I never vote without tearing up over the people who died (especially the Suffragettes) so that I could walk into my little local community arts center and vote. I never walk into the Supreme Court without seeing the inscription "Equal Justice Under Law" and sobbing with love, a practice that's been professionally embarrassing more than once. I never stand in the Lincoln Memorial, or the Jefferson, or the Roosevelt, or the rotunda of the Capitol, or the well of any court or federal agency in the land without remembering the oath that I took to support the Constitution when I became a member of the bar and an officer of the court. In my most profound dreams, I walk among the marble statues and memorials of this city dedicated to the Goddess Columbia.

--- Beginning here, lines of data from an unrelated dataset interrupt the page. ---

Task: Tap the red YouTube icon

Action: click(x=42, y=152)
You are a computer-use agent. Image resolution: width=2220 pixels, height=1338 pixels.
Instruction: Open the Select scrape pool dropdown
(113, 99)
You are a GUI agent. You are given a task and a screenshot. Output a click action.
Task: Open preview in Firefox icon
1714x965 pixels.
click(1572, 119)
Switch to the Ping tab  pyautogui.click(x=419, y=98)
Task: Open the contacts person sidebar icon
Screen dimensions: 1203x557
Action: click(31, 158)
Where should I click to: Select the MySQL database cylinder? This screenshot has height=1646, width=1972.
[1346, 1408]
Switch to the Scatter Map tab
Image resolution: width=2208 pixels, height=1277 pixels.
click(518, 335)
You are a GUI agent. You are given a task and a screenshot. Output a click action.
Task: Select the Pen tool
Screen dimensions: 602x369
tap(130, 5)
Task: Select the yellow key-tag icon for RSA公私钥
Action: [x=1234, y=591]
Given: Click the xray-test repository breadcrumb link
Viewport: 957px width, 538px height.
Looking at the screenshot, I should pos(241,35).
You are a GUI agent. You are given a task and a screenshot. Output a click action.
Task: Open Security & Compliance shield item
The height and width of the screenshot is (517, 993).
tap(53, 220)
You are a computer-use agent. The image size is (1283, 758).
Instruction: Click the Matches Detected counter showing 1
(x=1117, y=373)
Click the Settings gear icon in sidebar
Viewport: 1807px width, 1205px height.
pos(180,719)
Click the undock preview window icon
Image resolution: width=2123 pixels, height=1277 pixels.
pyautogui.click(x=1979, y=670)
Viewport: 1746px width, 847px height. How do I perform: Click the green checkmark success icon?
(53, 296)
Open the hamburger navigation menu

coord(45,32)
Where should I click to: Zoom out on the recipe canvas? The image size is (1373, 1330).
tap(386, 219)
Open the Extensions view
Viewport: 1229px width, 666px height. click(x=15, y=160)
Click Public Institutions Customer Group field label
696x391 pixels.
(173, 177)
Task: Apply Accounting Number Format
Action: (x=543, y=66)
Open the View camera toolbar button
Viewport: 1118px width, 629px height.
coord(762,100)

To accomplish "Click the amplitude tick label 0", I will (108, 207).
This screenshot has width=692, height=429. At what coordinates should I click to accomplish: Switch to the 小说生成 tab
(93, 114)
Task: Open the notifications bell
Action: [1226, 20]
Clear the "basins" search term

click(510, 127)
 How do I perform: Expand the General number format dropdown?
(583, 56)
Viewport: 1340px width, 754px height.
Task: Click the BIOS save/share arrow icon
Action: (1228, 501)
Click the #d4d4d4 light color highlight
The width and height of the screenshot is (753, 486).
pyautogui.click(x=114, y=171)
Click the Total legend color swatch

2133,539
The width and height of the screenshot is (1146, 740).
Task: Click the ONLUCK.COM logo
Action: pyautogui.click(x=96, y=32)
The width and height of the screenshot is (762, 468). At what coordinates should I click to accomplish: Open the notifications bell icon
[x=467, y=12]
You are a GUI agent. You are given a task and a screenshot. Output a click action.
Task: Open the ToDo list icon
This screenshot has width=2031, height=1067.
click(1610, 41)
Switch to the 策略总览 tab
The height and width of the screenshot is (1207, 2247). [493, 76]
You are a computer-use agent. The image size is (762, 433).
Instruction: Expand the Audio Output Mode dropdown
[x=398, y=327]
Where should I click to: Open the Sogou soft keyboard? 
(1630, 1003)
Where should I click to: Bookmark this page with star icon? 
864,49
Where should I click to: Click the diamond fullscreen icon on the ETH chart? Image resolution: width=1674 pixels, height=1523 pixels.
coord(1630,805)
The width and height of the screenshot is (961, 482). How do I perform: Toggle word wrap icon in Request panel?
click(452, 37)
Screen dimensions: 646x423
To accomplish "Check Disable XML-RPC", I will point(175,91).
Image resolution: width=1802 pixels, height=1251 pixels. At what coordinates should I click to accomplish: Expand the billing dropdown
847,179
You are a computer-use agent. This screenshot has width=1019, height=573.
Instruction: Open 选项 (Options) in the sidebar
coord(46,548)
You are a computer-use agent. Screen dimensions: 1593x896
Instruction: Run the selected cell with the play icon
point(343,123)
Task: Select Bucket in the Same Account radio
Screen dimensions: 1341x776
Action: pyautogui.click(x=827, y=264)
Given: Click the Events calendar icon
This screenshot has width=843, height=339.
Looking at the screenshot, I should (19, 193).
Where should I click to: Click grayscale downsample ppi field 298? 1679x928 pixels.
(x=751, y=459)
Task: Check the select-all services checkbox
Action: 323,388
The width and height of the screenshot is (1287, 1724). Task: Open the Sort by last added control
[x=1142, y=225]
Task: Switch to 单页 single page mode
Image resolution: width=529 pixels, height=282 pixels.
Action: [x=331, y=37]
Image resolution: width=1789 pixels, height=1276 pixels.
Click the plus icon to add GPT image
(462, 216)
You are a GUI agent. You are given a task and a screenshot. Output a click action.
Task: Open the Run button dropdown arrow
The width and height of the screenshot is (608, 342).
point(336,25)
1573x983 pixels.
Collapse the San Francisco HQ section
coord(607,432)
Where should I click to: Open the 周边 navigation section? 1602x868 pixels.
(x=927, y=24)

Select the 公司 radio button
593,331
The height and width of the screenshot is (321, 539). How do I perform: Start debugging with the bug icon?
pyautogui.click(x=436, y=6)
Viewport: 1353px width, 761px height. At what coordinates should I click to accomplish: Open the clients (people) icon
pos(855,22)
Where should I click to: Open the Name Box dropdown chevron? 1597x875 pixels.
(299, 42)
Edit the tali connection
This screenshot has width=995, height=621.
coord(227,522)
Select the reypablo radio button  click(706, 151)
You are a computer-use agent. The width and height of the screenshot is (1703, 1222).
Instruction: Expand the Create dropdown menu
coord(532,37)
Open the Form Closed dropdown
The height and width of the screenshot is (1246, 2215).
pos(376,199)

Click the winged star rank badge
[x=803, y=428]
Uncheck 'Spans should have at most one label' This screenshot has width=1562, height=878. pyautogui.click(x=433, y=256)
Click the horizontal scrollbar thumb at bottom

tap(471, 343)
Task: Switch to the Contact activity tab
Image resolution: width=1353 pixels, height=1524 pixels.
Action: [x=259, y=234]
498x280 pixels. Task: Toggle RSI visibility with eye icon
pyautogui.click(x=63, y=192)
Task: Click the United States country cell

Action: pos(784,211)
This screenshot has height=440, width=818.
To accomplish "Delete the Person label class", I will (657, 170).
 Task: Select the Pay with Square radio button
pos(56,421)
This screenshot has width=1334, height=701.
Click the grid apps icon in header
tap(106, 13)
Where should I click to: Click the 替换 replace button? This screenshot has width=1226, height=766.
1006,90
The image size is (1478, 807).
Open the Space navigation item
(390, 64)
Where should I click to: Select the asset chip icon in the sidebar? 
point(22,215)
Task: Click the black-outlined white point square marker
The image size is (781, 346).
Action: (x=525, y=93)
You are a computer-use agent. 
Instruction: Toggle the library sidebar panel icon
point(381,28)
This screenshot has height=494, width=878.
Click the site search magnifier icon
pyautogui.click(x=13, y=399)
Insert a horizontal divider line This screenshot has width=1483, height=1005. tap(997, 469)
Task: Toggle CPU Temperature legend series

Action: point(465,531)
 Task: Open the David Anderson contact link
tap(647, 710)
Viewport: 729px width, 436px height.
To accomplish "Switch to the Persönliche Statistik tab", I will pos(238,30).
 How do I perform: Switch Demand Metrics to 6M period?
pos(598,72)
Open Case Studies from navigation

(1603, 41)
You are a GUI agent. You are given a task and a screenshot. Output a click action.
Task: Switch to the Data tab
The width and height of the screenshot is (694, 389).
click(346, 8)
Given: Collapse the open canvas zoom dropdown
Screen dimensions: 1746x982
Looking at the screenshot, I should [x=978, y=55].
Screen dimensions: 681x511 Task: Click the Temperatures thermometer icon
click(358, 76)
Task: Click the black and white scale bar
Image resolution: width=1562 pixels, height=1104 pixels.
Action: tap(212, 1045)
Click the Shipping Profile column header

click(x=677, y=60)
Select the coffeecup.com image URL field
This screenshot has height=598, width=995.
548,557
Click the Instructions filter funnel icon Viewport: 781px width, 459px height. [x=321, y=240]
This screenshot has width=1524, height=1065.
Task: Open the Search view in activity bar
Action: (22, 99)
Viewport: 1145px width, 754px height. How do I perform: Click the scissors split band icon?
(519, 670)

And so I'm happy and proud to say that I am a patriot and anyone who says that I'm not a "real" American" (fuck you, Sarah Palin, et al.) is a fucking liar. I'm as American as you can get, born at the foot of Pikes Peak, looking out over a wheatfield, thriving on the banks of the Potomac, exercising my Constitutial rights, sworn to defend the Constitution, and loving what America stands for with all my heart.

Happy 4th of July.

2 comments:

Anonymous said...

Sing it, Sister!! Your story is, in many ways, my story. And I, too, am a Goddess-damned Patriot!

Anne Johnson said...

SAME!!!

The first time I went into the Library of Congress and requested a book, and they brought it to me, I sat there and cried. I felt like I'd been given the whole world. I still remember the book. It was about Piltdown Man, first published in 1924. And I got that first edition, 1924.

Now, at least two of my books are in the shelves there. It's not just D.A.R. with me. I love this country.